Gosto de colecionar discos e ler resenhas sobre os mesmos e percebi o quanto é relativamente difícil encontrar resenhas de discos da cultura popular. Lembro quando conheci pela primeira vez um blog dedicado ao acervo de discos em Lp de música Afro Brasileira, Capoeira, Umbanda, Candomblé e assim por diante. Fiquei muito entusiasmado e me trouxe muito conhecimento, aliás foi até um incentivo na época para que eu adentrasse na Capoeira: https://acervotambor.blogspot.com/.

Com essa relativa falta de resenhas sobre discos da cultura popular resolvi falar aqui de dois Lps que adquiri: um é Vamos Cirandar (1972), que é uma coletânea de Cirandas autênticas de Pernambuco e outro, de 2019, lançado pela Três Selos, que é Lia de Itamaracá – Ciranda sem Fim. É difícil falar desses dois discos sem falar de Pernambuco e da Paraíba, dois celeiros da Ciranda no litoral nordestino, o mar, as lavadeiras, as pescas e os canaviais, esse cenário paradisíaco, mas também marcado pelo período escravista está presente na Ciranda, onde a vadiação, o momento de descontração após um dia pesado de trabalho a caracteriza.

 

O disco conta com três grupos de Ciranda: Baracho, Imperial e Cobiçada que vão se revezando pelos lados do Lp. O que gostaria de destacar nesse disco é, além da qualidade da gravação, os temas das músicas, que destacam Olinda, muitas referências ao mar, que também existe em Lia, outros temas que falam sobre amor e inclusive citação a Paraíba, João Pessoa e a praia de Tambaú, também referências a lavadeiras e a profissão da Pesca, ou seja, um círculo entre trabalho, cotidiano e vadiação. Lia também é louvada na clássica “Esta ciranda quem me deu foi Lia” (Baracho). Destaco também os seguintes e belos versos: ...Ela lavou na folha da cana de cana caiana do canaviá em “Lavadeira” (Geraldo Barbosa). Ao ouvir as Cirandas deste LP os pensamentos sobre o mar e a noite são muito recorrentes, pelo menos para mim e também o pensamento sobre a vadiação e a diversão das frescas noites do nordeste. Outro verso que destaco é para “Baralho de ouro” (José Gonçalves Ramos) Mandei fazer baralho de ouro, oh benzinho é pra nós dois jogar, mas se eu ganhar eu dou-te um beijinho, mas se eu perder é você quem me dá. Muitos desses versos podemos encontrar de maneira semelhante ou igual em outras tradições afro-brasileiras.

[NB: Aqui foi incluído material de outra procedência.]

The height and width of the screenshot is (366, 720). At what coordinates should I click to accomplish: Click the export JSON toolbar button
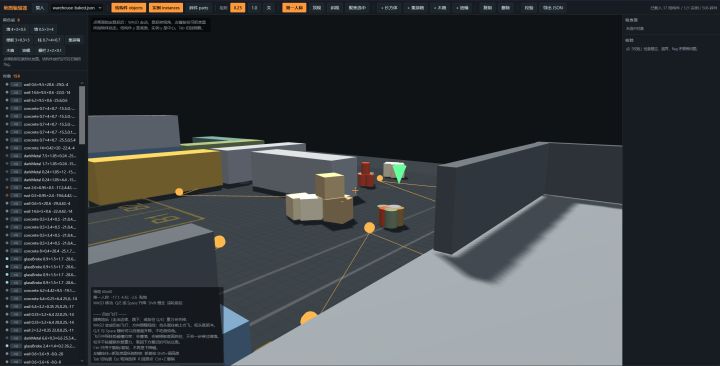552,8
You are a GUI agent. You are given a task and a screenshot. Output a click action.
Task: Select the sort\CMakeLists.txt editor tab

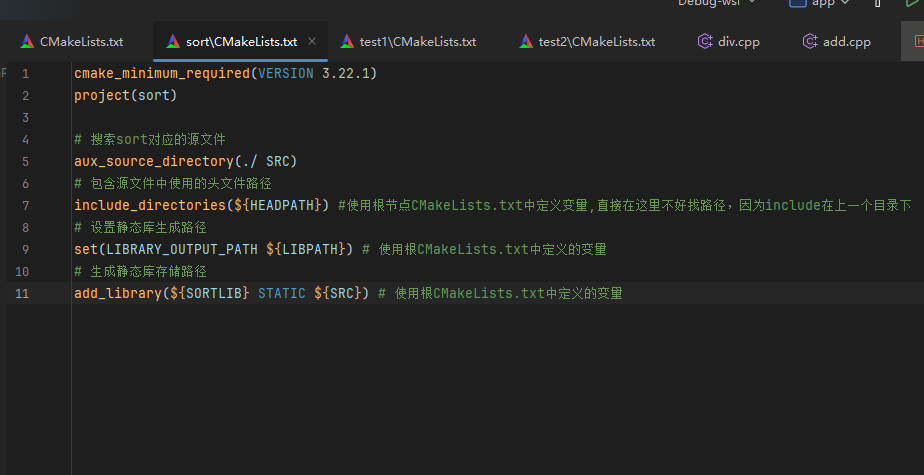point(240,42)

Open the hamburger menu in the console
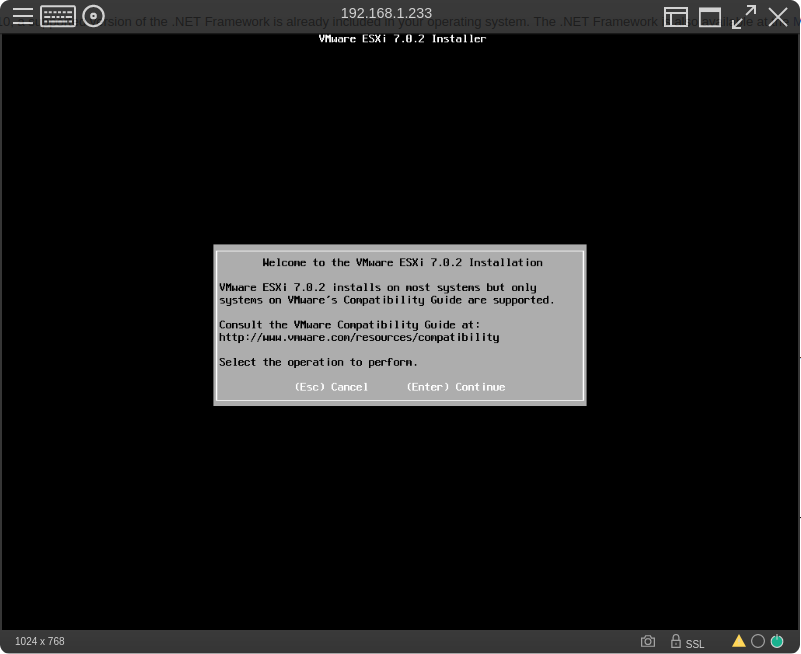click(x=22, y=16)
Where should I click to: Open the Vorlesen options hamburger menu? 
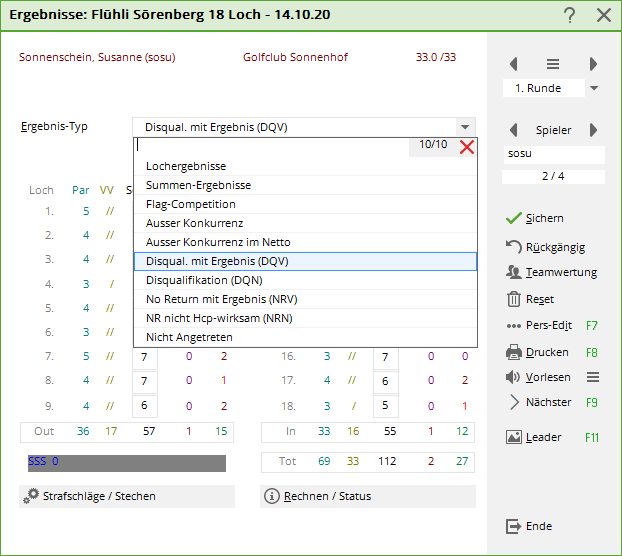click(592, 377)
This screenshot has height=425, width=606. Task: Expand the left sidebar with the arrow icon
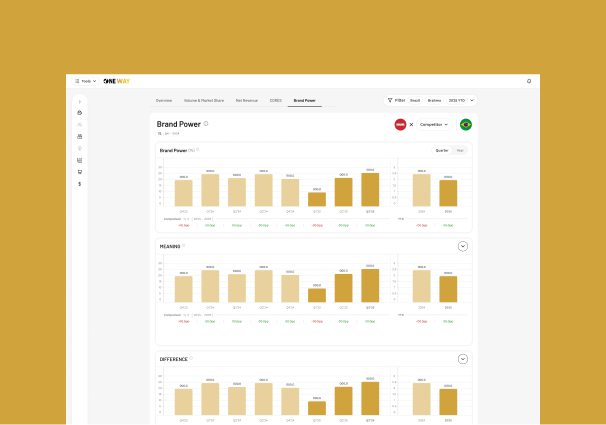coord(80,102)
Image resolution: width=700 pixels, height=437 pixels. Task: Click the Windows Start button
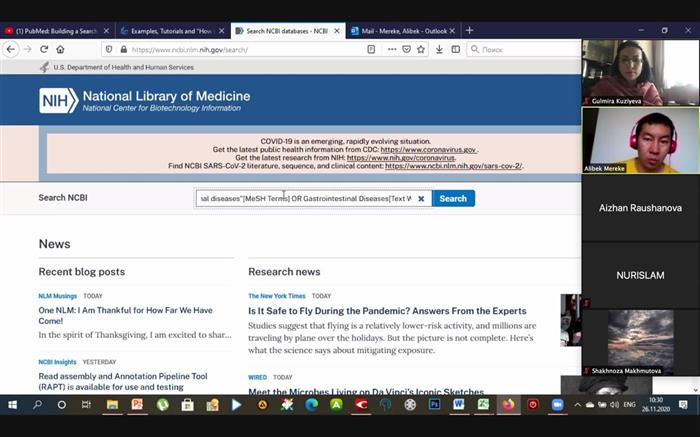13,405
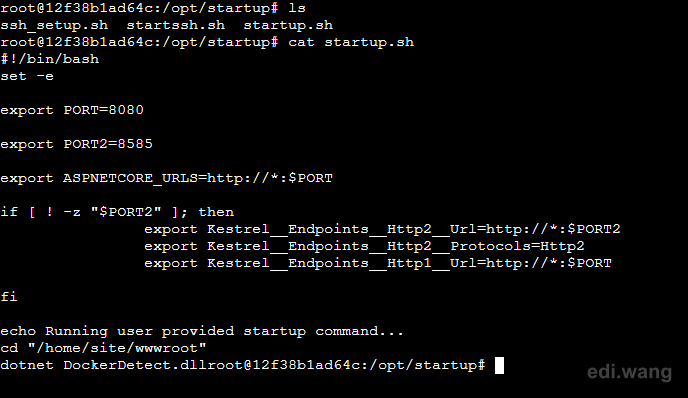Click the Http2__Url export line
Viewport: 688px width, 398px height.
coord(382,229)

O disco falando sobre Pernambuco, Olinda, Recife e depois a sequência segue com a visita a Paraíba, como já citado e terminando com a despedida tradicional e também presente no disco de Lia. Na contracapa possui um pequeno texto de Aldemar Paiva e a Produção é de Nelson Ferreira, Técnico de Som Hercíclio Bastos, Layout Walderes Soares e Fotografia Wladmir Barbosa. Recomendo bastante à aquisição para quem gosta de cultura popular, é um grande registro e o melhor. Bem baratinho em sebos e lojas.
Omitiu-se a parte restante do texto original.